A variety of cheeses used in food writer Karla Vasquez’s quesadilla cooking workshop. Photo credit: Audrey Ngo

But according to Vasquez, substitutions don’t take away from the authenticity of quesadilla made in L.A., where the largest group of ethnic Salvadorans reside, outside of El Salvador.

“Folks use an aged cheese that is affordable to them. And it doesn’t stop being true Salvadoran quesadilla,” Vasquez says.

Authenticity is a major theme in Vasquez’s workshops, where most of the attendees grew up with Salvi moms and grandmothers in the kitchen.

Workshop attendee, Jennifer Corletto, says she came to develop food traditions for her   family.  

“I lost my mom when I was 15, so I didn’t really get that opportunity as an adult to be like, ‘O.K. Mom, now show me what to do,’” Corletto says. “I’m learning this so I can pass it off to my kids, ‘cause I’m a first-generation [American] and wouldn’t want that just to end with me.”

Workshop attendee Jennifer Corletto pours quesadilla batter mixed with the Salvadoran cheese, queso duro blando. Photo credit: Audrey Ngo

Sharing recipes  with children is something that can get lost when moms have too much on their plate, Vasquez explains. 

“The kitchens are efficient spaces, so it’s not a time to be very romantic about ‘oh, we’re learning and this is a mother-daughter beautiful exchange.’ No... A lot of our grandmothers and mothers are too busy surviving,” Vasquez says.

Speaking of grandmothers…

In 2015, Vasquez decided to document Salvadoran recipes, starting with her own abuelita, Mama Lucy.

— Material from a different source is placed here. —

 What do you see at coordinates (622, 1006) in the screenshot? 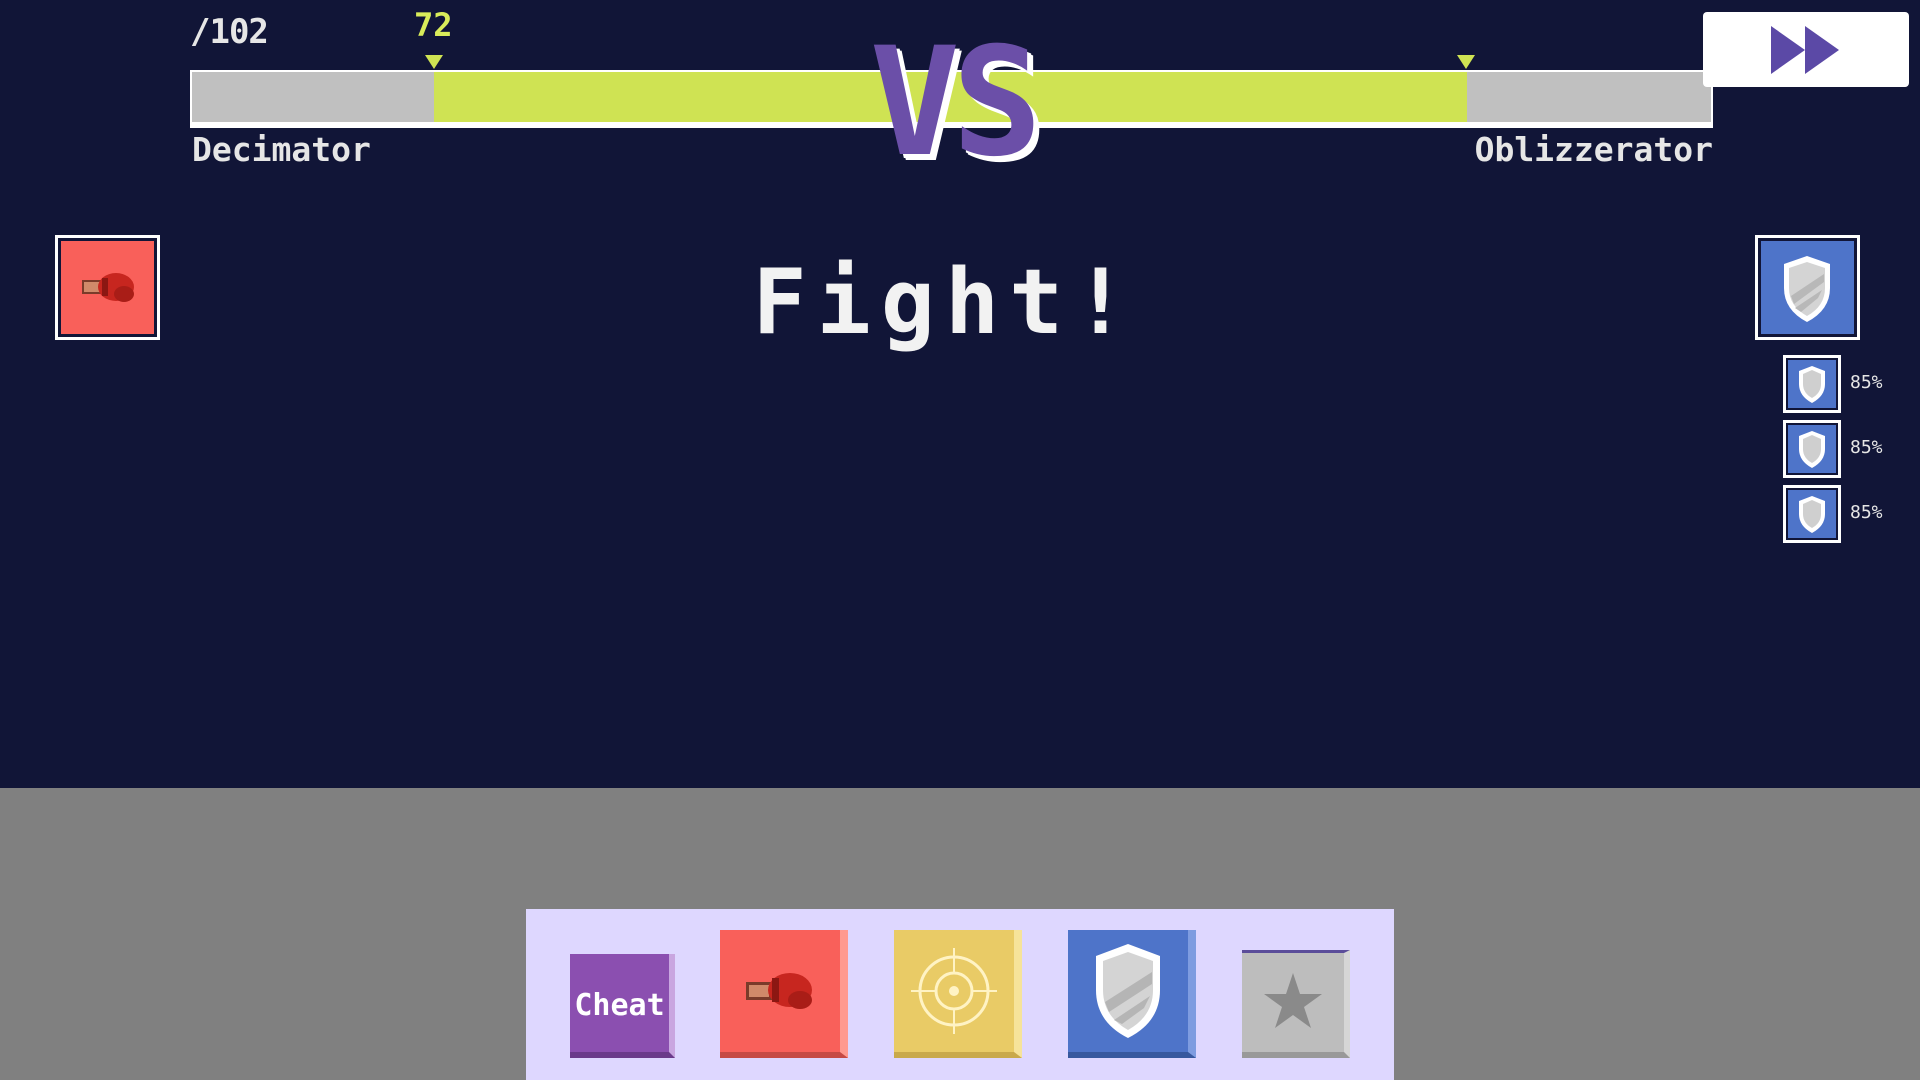
I see `cheat-button: Cheat` at bounding box center [622, 1006].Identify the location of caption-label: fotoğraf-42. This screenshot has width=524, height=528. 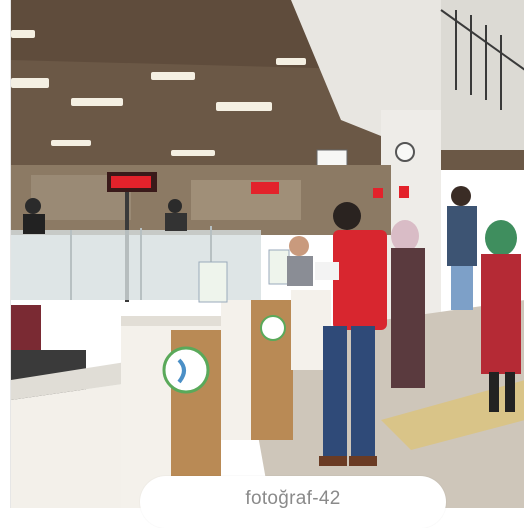
(293, 498).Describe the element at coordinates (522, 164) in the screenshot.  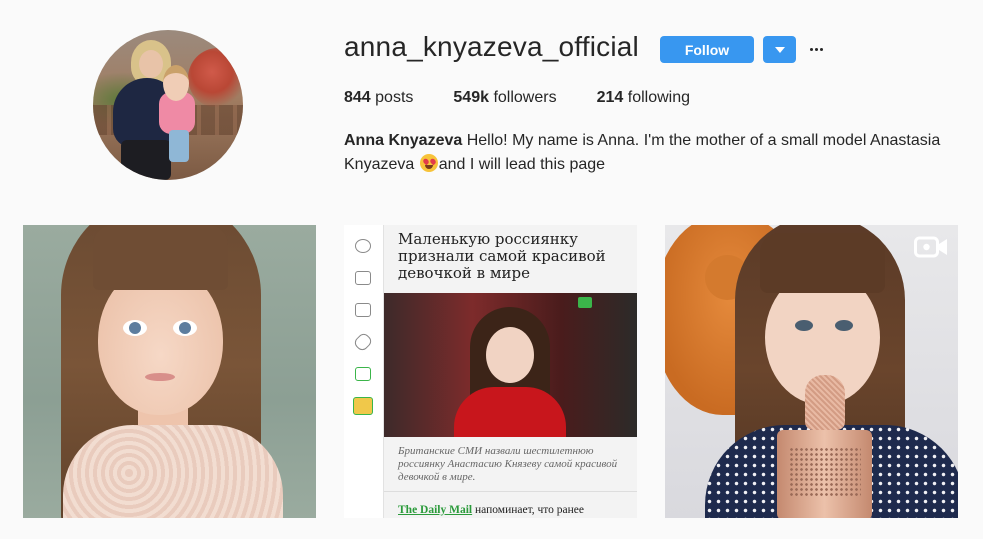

Mama Lucy was more than happy to oblige. And that first endeavor led to Karla’s cookbook  SalviSoul , which is comprised of Salvadoran recipes and stories of the women behind those dishes. 

The book, which Vasquez is still shopping around to agents, will feature foods like rellenos de pacaya, a cheese-stuffed, edible flower bud, and torrejas, a syrupy treat with thick slices of cake or milk-bread accompanied by chilate, a hot, corn-based drink.

The recipes were contributed by 25 L.A. women who are originally from El Salvador.

But the  soul  in SalviSoul is most apparent in their various personal stories, which Vasquez documented to go along with each woman’s respective dish in the book.

Tujunga resident, Estela Alfaro is one of the women profiled in SalviSoul. She came to the U.S. in 1985, because of the Salvadoran civil war. 

One of Alfaro’s featured recipes in SalviSoul is mamaso, a handmade corn tortilla, hot from the griddle, blended into a ball with fresh cheese.

Alfaro’s whole face lights up when she talks about mamaso. And that has a lot to do with her abuelita, who raised Alfaro in their hometown of Canton La Labor for several years while her mother built a life for them here in the U.S.

For Alfaro, being able to enjoy freshly made mamaso after school was about stability. 

“Coming home to that--It just gave me the love and the reassurance that I had someone that really cared for me there,” Alfaro says.

Food writer Karla Vasquez (left) and SalviSoul contributor Estela Alfaro (right) pose together. Photo credit: Audrey Ngo

Alfaro had to rely a lot on childhood memories to piece together  her own  mamaso recipe.

And even though it might not be  exactly  the same as her abuelita’s, Alfaro says she still goes to great lengths to replicate the ingredients she first tasted in El Salvador. 

That means making the cheese for mamaso from scratch.

“You gotta place your hands on the milk and just start like slowly forming the cheese ball. Being able to do that from memory, it’s special,” Alfaro says.

Vasquez has seen Alfaro go through this cheese-making process first-hand and says that kind of attention to detail is authentically Salvi.

“This is the blood of this work,” Vasquez says. “It’s the legacy of the Salvadoran mom and what she’s done for her family.”